SHORT TASK
Condense the paragraph of the forum thread below that begins "I would, most likely, stop on comparing their AST" into a brief bulleted list that keeps its main facts.

EXTRACT

#####

If you can figure out the compression format, you don't need to rely on the "size doesn't grow as much" heuristic, you can just pull out the references directly.
If needed, you can find similar structures with different names by pre-processing the input, for instance by normalizing the names. However I foresee this getting a bit messy, so it's a v2 feature. Pre-processing can also be used to normalize the formatting.
Looks like you're choosing a long path. I wouldn't go there.
I would look into trying to minify the code before analyzing it. To completely remove any influence of variable names, extra spacing, formatting and even slight logic reshuffling.
Another approach would be comparing byte-code of the students. But it may be not a very good idea since the result will likely have to be additionally cleaned up.
Dis would be an interesting option.
I would, most likely, stop on comparing their AST. But ast is likely to give false positives for short functions. Cuz their structure may be too similar, so consider checking short functions with something else, something trivial.
On top of thaaaat, I would consider using Levenshtein distance or something similar to numerically calculate the differences between byte-codes/sources/ast/dis of the students. This would be what? Almost O(N^2)? Shouldn't matter.

#####

MATERIAL SHOWN
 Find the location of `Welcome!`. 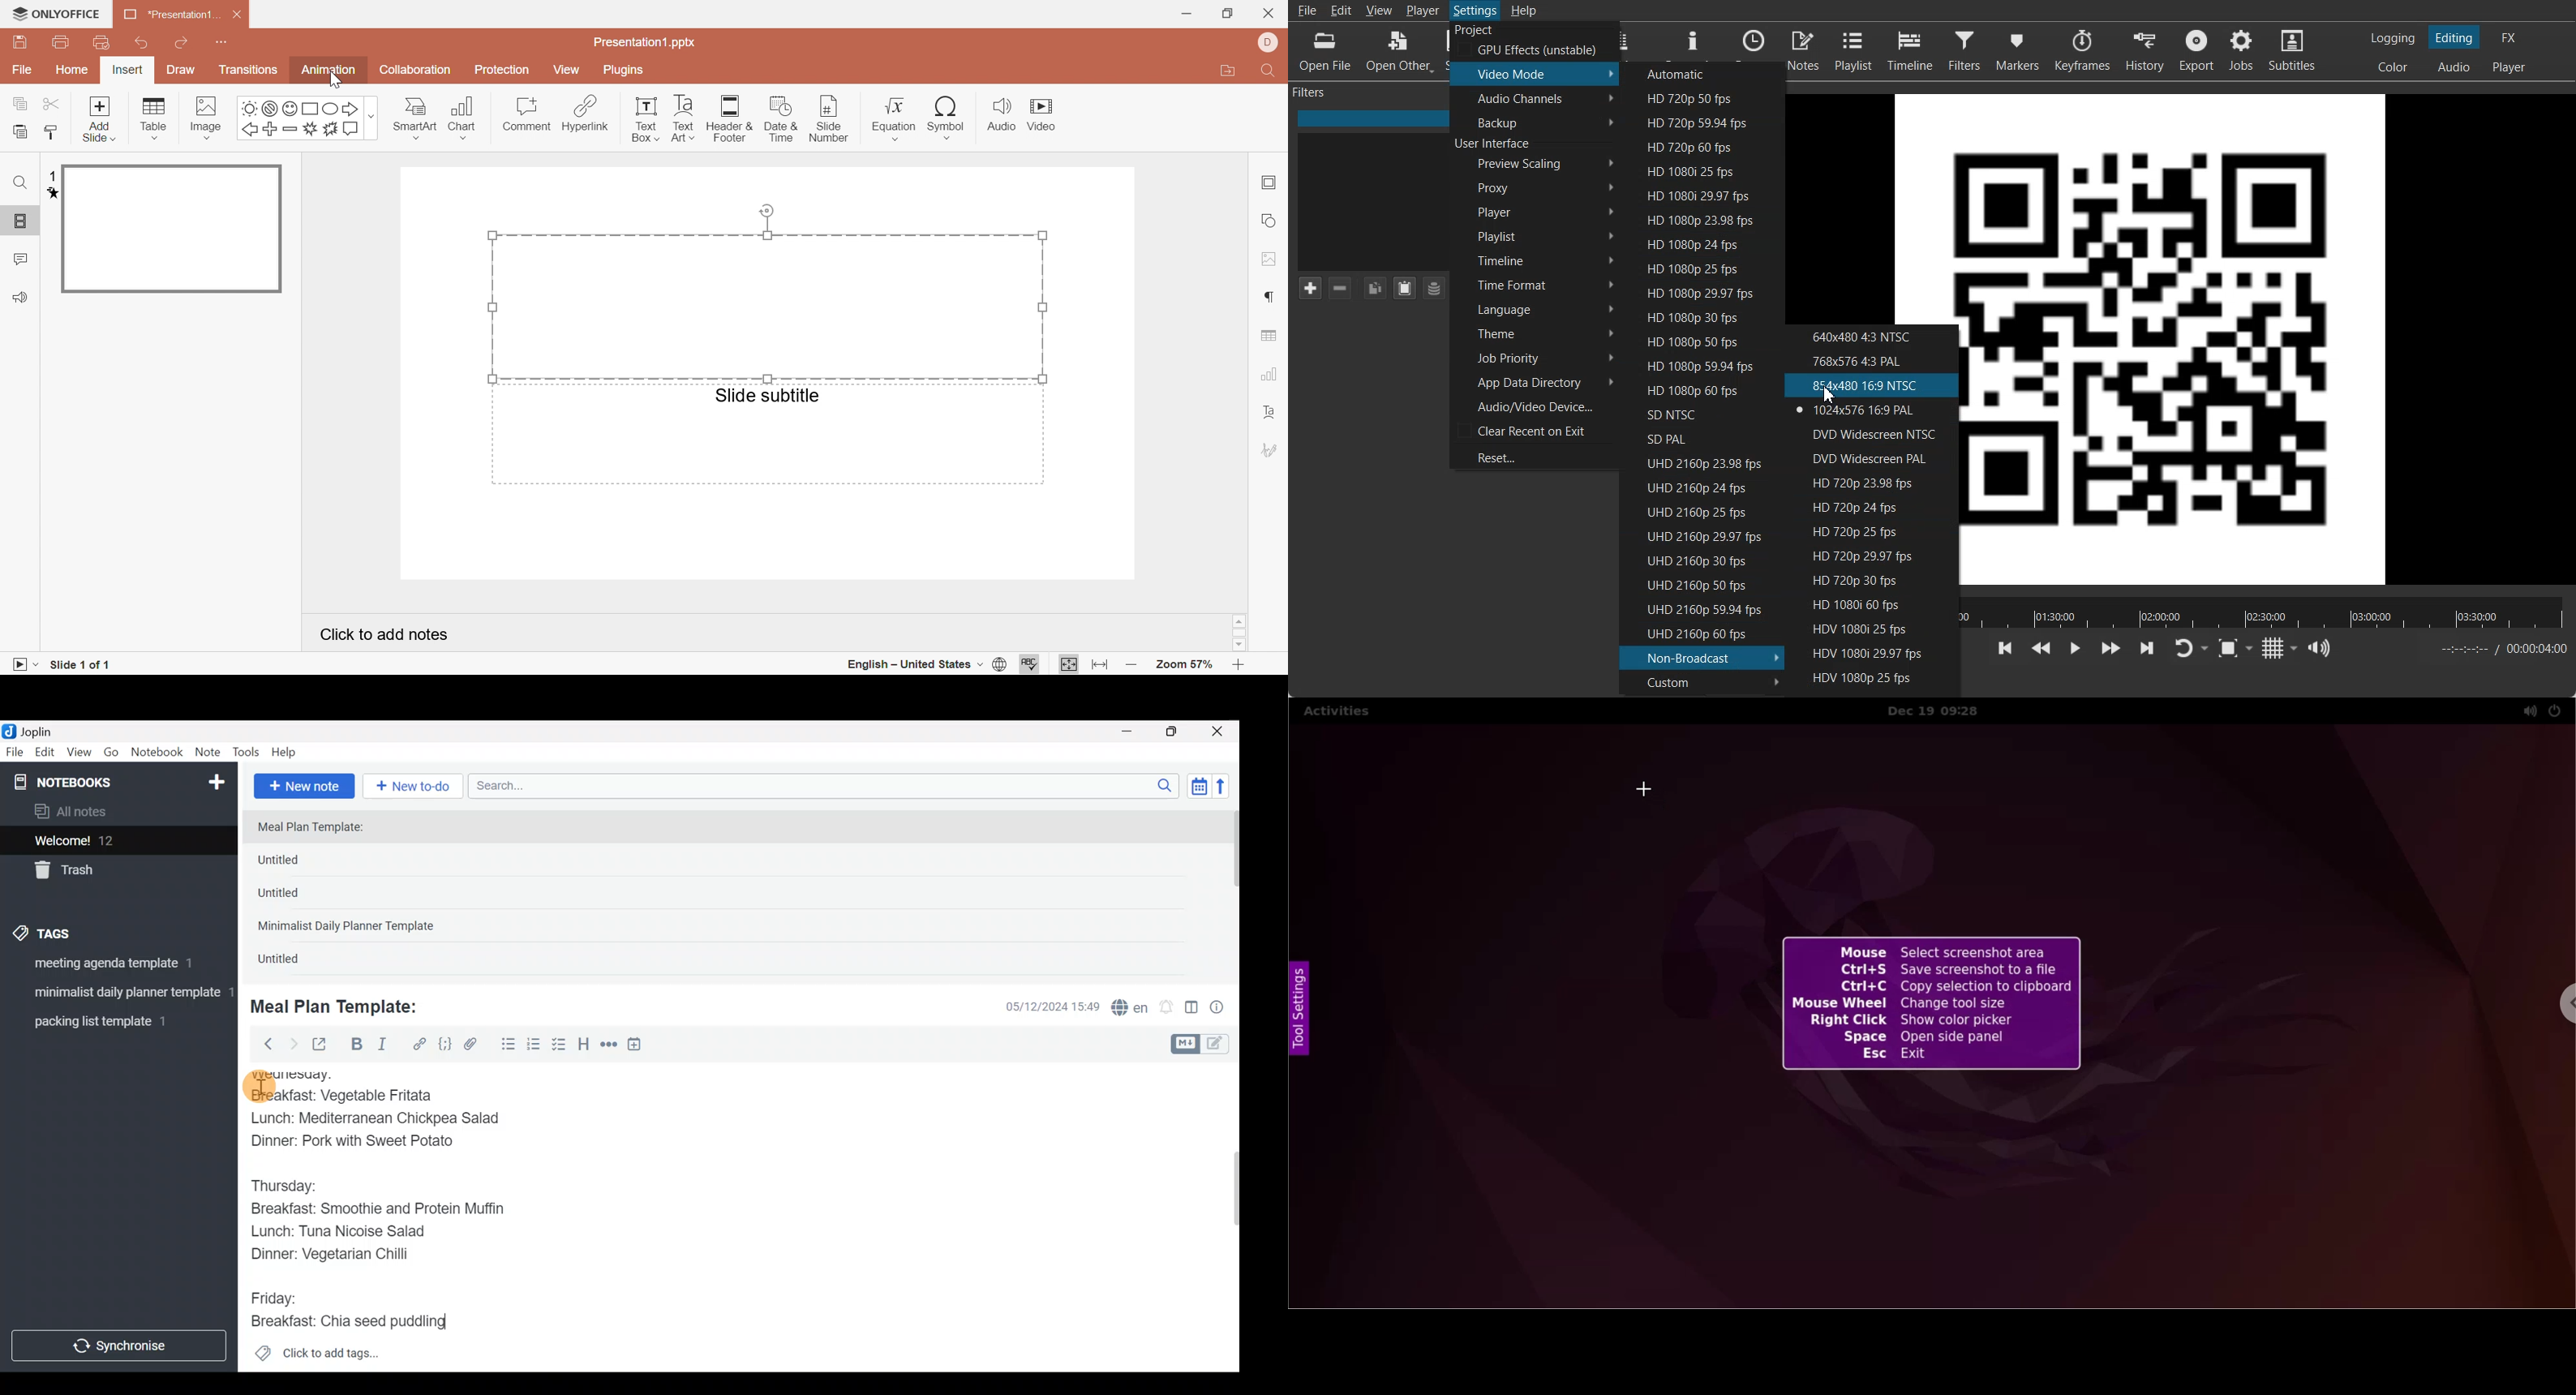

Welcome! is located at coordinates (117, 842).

#####

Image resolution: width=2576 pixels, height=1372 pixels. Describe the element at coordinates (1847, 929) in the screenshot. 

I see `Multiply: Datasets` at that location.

#####

TASK OUTPUT
- The preferred method is to compare the students' ASTs.
- ASTs are likely to produce false positives for short functions, because their structure may be too similar.
- Short functions should therefore be checked with some other, simpler method.